:: SHORT TASK ::
From the passage on private schools in Denmark, list every position the text attributes to Jakob Hougaard.

:: QUOTED PASSAGE ::
>>>

Jakob Hougaard says it is problematic that people can set up private schools whose primary target group are the immigrants and that Denmark publicly supports a school which is unsuitable for integration.  He doesn't think people should be allowed to set up private schools where immigrant children are the primary target group.

In Copenhagen 26% of bilingual kids from non-Western countries go to private school, and a large part go to completely bilingual private school.  According to plans that should be 8%.

Muslim private schools have good scores - taking their student body into consideration - but Hougaard doesn't think that's enough.  Private schools might do well academically, but integration depends on immigrant and Danish children learning and being together.

Private schools continue to present quite a competition for public schools, but he is not willing to accept that Copenhagen should now learn from Muslim private schools.  He thinks it is serious, both in terms of creating a divide and in terms of supporting that some families live without contact with Danish children.

<<<

:: COLLECTED DATA ::

>>>

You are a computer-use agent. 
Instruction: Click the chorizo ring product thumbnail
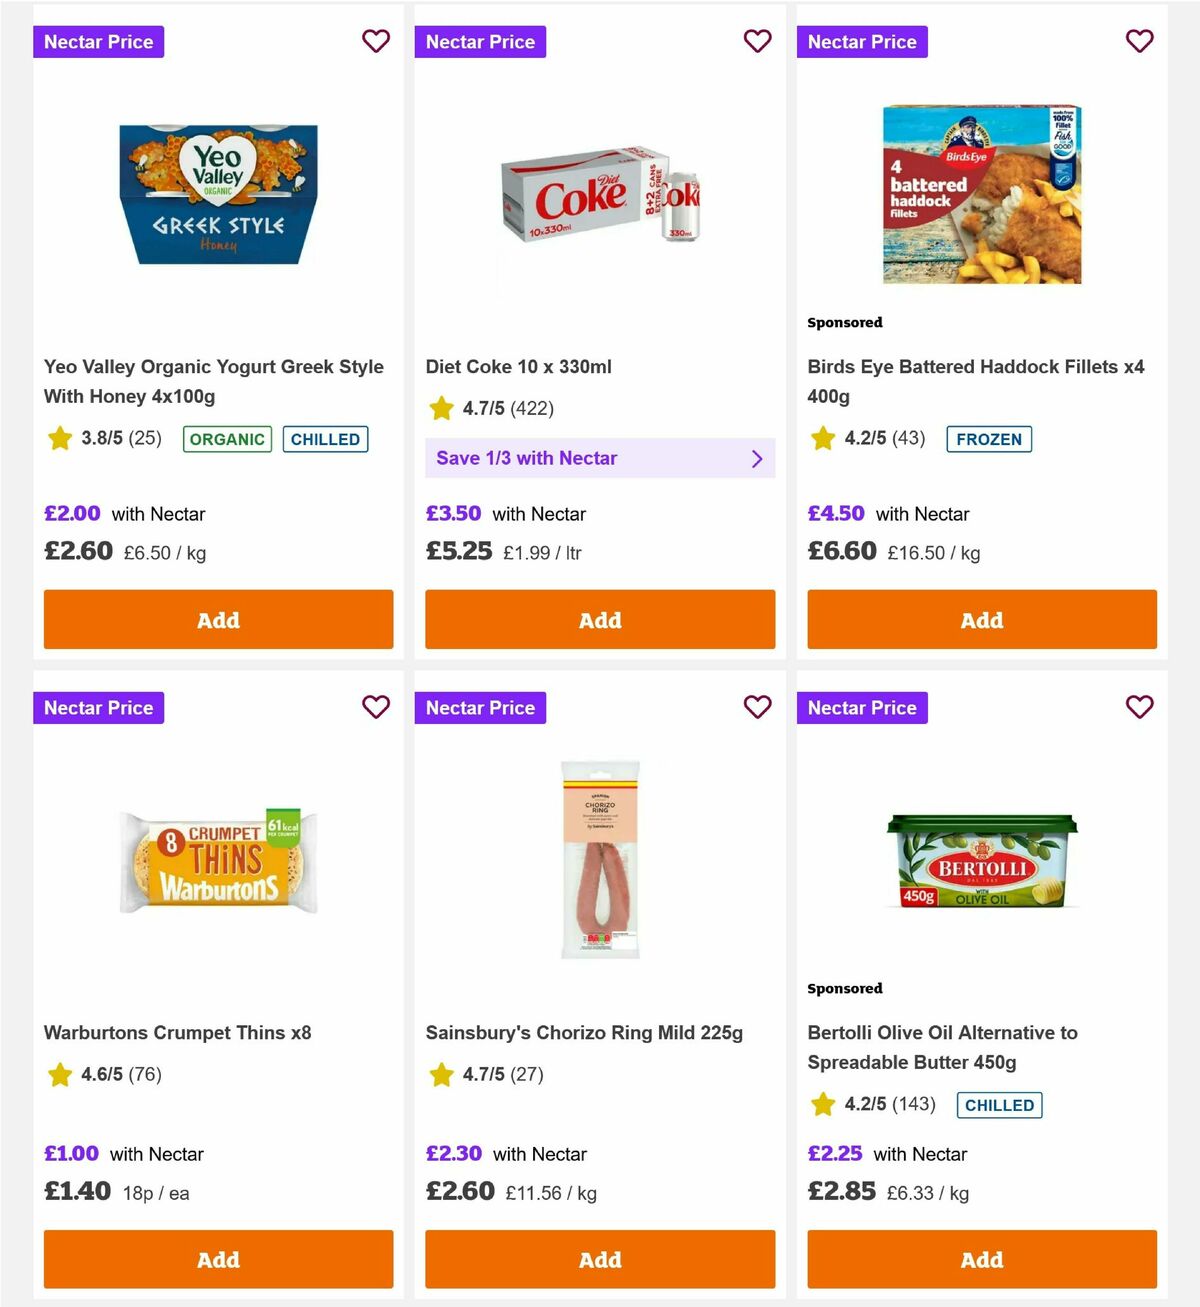click(599, 860)
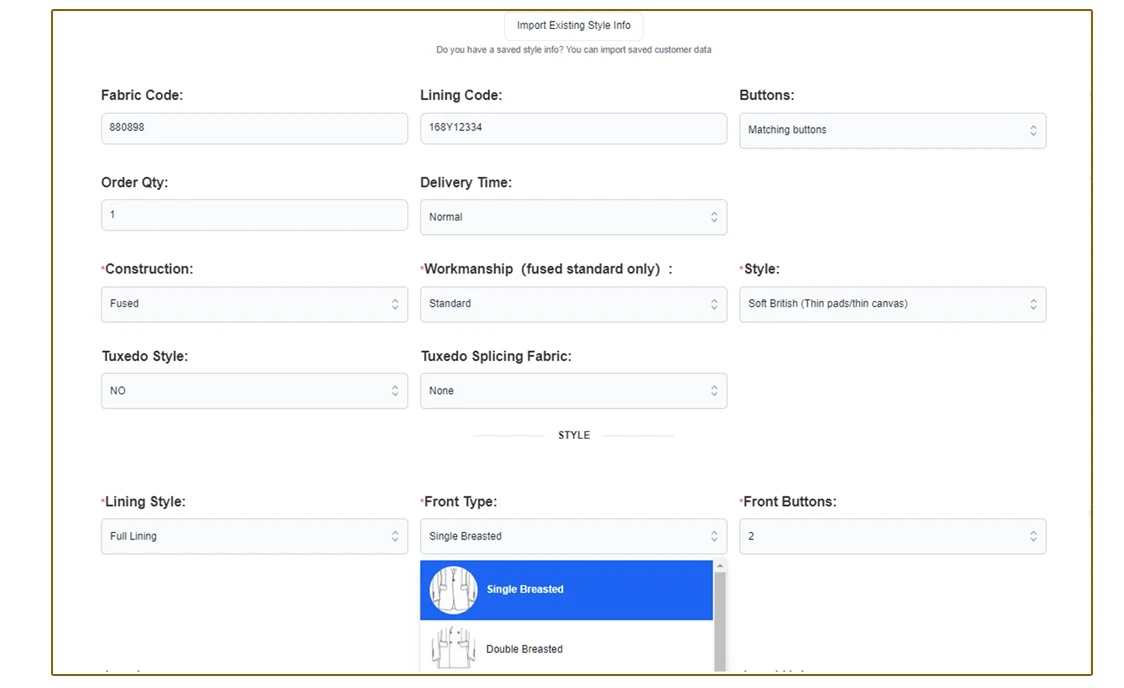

<<<

:: EXERCISE RESPONSE ::
- It is problematic that people can set up private schools whose primary target group is immigrants.
- It is problematic that Denmark publicly supports a school that is unsuitable for integration.
- People should not be allowed to set up private schools where immigrant children are the primary target group.
- The good scores of Muslim private schools, given their student body, are not enough.
- He is not willing to accept that Copenhagen should now learn from Muslim private schools.
- The situation is serious because it creates a divide.
- The situation is serious because it supports some families living without contact with Danish children.